Minimising primary energy to create greener energy consumption

The Energy Saving Ordinance (EnEV) sets increasingly higher energy standards, especially for new buildings. But owners of older buildings must also observe certain new rules. Furthermore, the energy performance certificate for buildings has gained in importance. In future, vendors and landlords must be able to present the certificate when a property is being viewed.

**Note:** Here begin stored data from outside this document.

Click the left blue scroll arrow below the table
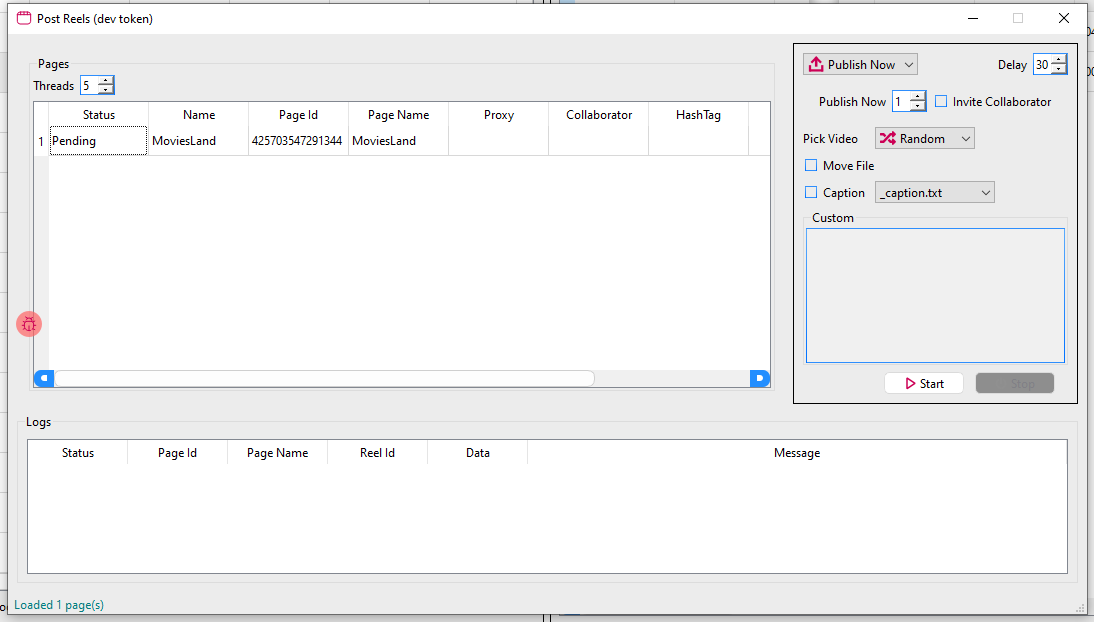The height and width of the screenshot is (622, 1094). tap(43, 378)
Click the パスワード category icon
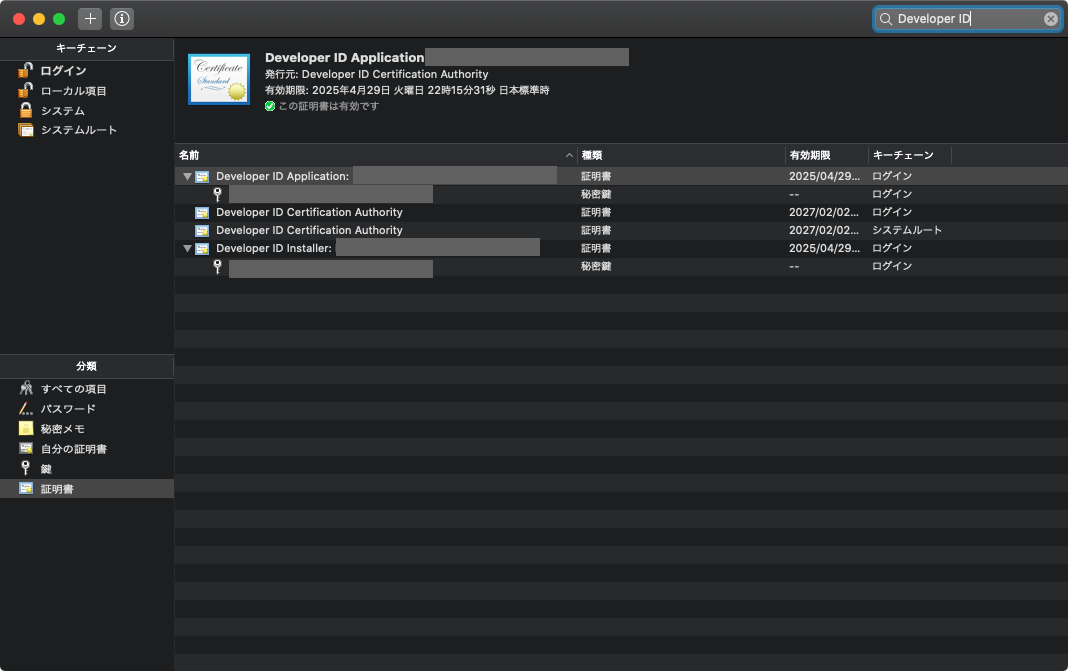Screen dimensions: 1068x671 coord(26,409)
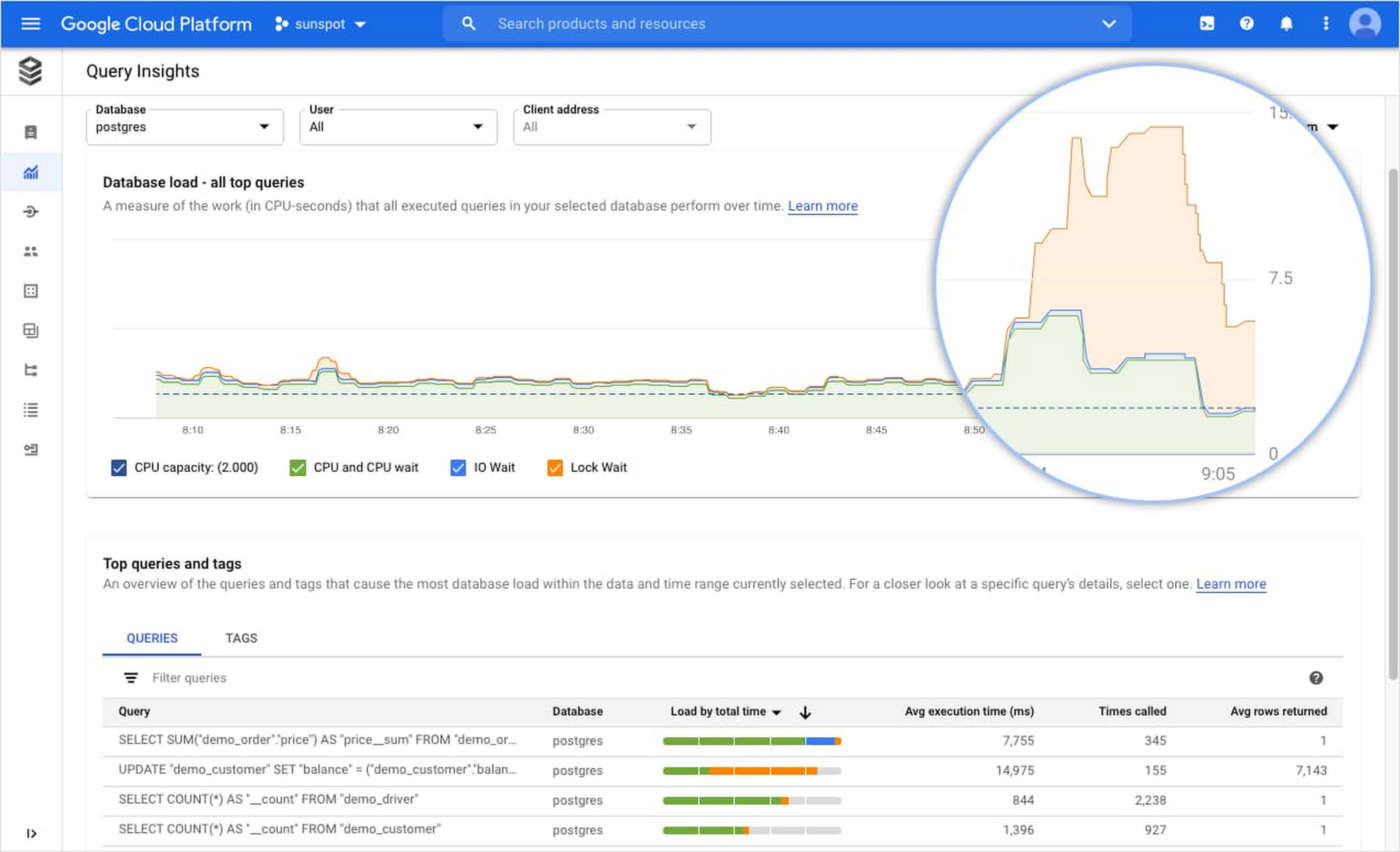View notifications bell icon
The width and height of the screenshot is (1400, 852).
[1286, 23]
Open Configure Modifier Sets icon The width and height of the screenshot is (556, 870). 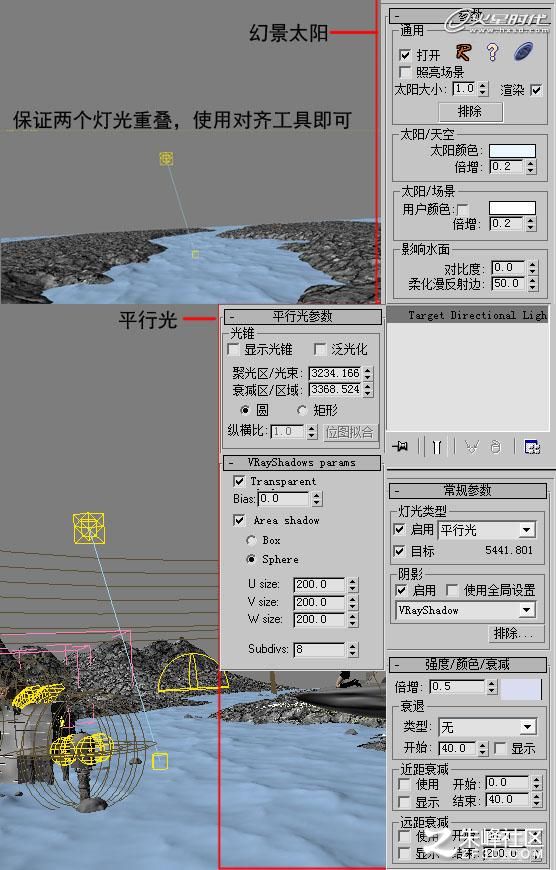[x=532, y=447]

Energy Saving Ordinance — everything at a glance

The German Federal Government introduced the Energy Saving Ordinance in February 2002. Since then, its requirements have been "tightened" several times. It stipulates higher energy standards for new buildings in particular. But owners of older buildings must also observe certain new rules. The most important changes are documented on enev-online.de.

New buildings

Since 1 January 2016, newly built residential and non-residential buildings must satisfy more stringent energy requirements: the permissible value for total energy efficiency (annual primary energy demand) has been reduced by 25 percent. As of 2021, the lowest energy building standard specified by the EU will apply for all new buildings. The guidelines for this are set to be announced by the end of 2018.

Older buildings

No significant restrictions are planned for existing building stock. Nevertheless, if you are the owner of an existing building, there are several points you need to note.

Obligation to replace
old floorstanding oil and gas boilers

Floorstanding oil and gas boilers installed prior to 1985 should have been taken out of use by 2015. If the heating systems in question were installed after 1 January 1985, they must be replaced after 30 years. However, the EnEV 2014 contains a series of exceptions; for example, low temperature and condensing boilers are excluded from this stipulation. Owners of detached and two-family houses who were using at least one residential unit in their house themselves on the deadline of 1 February 2002, are also exempt from the stipulation. In the event of a change of owner, the new homeowner has two years to satisfy the obligation to replace the boiler.

Thermal insulation

Top floor ceilings that do not meet the requirements for minimum thermal protection had to be insulated by the end of 2015. This means ceilings in heated rooms that adjoin an unheated roof space. This requirement is satisfied if the roof above has been insulated, or the requirements for minimum thermal protection are satisfied. Exceptions apply here too, if the homeowners were using at least one residential unit in their house themselves on the deadline of 1 February 2002.

Energy performance certificate

The energy performance certificate for buildings has gained in importance. In future, if you are a vendor or landlord, you must be able to present the certificate when a property is being viewed. After concluding the sale, you must hand over the certificate (or at least a copy) immediately to the buyer or tenant. You must specify the key energy figures from the energy performance certificate in the property advertisement, e.g. the building's average final energy demand.

In future, the energy figures will no longer just be displayed on a scale of green to red; they will also be assigned to one of nine efficiency classes. As with the labelling of electrical and household appliances, the scale ranges from A+ (low energy demand) to H (high energy demand). This classification only applies to newly issued certificates. Energy performance certificates already issued without the specification of an energy class remain valid. However, they must be replaced at least every 10 years.